5 TED Talk shows every parent needs to watch
These TED Talk shows talk about how parents should raise their child to ensure their good future.
More often than not, parenting can turn out to be a tricky business. Most new parents go through the anxiety of whether they are raising their child correctly and this constant worry exhausts them. Parenting evolves with each generation and every parent needs to adjust himself or herself to the change.

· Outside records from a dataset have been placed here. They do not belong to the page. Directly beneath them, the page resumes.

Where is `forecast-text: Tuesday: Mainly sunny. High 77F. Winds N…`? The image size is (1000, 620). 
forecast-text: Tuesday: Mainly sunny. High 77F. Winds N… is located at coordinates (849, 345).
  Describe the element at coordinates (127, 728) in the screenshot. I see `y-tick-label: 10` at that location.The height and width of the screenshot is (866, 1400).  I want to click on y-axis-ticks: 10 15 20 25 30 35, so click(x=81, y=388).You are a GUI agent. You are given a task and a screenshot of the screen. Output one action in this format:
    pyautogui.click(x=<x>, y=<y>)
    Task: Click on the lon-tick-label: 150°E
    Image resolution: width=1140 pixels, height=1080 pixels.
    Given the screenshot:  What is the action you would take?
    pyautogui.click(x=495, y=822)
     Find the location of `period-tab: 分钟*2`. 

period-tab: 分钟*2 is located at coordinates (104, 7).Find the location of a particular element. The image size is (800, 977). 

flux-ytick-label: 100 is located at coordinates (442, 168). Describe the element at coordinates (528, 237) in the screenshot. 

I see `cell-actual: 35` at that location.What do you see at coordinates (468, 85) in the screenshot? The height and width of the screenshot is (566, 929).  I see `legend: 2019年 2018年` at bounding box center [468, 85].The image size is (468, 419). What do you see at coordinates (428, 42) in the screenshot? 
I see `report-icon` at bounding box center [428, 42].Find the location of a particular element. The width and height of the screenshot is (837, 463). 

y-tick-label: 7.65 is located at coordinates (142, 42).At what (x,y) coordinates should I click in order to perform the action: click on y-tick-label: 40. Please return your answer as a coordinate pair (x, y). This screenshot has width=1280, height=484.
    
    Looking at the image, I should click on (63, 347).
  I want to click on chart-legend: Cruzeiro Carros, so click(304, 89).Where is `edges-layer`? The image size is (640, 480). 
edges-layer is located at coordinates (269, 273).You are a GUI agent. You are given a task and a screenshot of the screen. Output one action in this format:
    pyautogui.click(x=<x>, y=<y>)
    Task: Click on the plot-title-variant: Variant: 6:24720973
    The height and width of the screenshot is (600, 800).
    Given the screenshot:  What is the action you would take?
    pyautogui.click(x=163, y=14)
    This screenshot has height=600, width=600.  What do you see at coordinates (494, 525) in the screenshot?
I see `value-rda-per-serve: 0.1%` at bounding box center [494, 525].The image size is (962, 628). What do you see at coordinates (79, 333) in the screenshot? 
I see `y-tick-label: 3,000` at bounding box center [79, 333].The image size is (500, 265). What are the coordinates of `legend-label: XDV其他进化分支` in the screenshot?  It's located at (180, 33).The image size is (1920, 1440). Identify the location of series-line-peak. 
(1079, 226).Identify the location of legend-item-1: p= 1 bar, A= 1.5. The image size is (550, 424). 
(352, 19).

Here are five TED Talks that address some unusual and yet crucial issues around bringing up children that you should definitely watch:
Julie Lythcott-Haims on “How to raise successful kids without over-parenting”
Author Julie Lythcott-Haims talks about how parents “hovering over every happening” in a child’s life and micromanaging every event make a child lead a kind of “check-listed childhood”, thereby impacting his or her growth.
Angela Lee Duckworth on “Grit: The power of passion and perseverance”
An American academic, psychologist and popular science author Angela Lee Duckworth’s Ted Talk speech addresses the issue of effective teaching methods for children. “What we need in education is a much better understanding of students and learning from a motivational perspective, from a psychological perspective,” she says.
Temple Grandin on “The world needs all kinds of minds”
Mary Temple Grandin is an American professor and an autism spokesperson. She was one of the first individuals to publicly share her insights from her personal experience of autism. And it is this “autism spectrum” that she celebrates in her TED Talk. She talks about the different kinds of minds and their uniqueness.
Jennifer Senior on “For parents, happiness Is a very high bar”
Jennifer Senior, an author, talks about how the numerous self-help books on raising a kid perfectly, in fact, feed a sense of anxiety among parents. “Why is it that raising our children is associated with so much anguish and so much confusion?” asks Senior as she delves deeper into the issue in her speech.
Shane Koyczan on “To this day…For the bullied and beautiful”
Shane Koyczan, a Canadian poet and a spoken word artist from Penticton, talks about how children are pressurised to define themselves at an early age; how they are asked what they want to be while being told what they shouldn’t be. Children should be allowed to dream even if their ideas are seemingly ridiculous to many.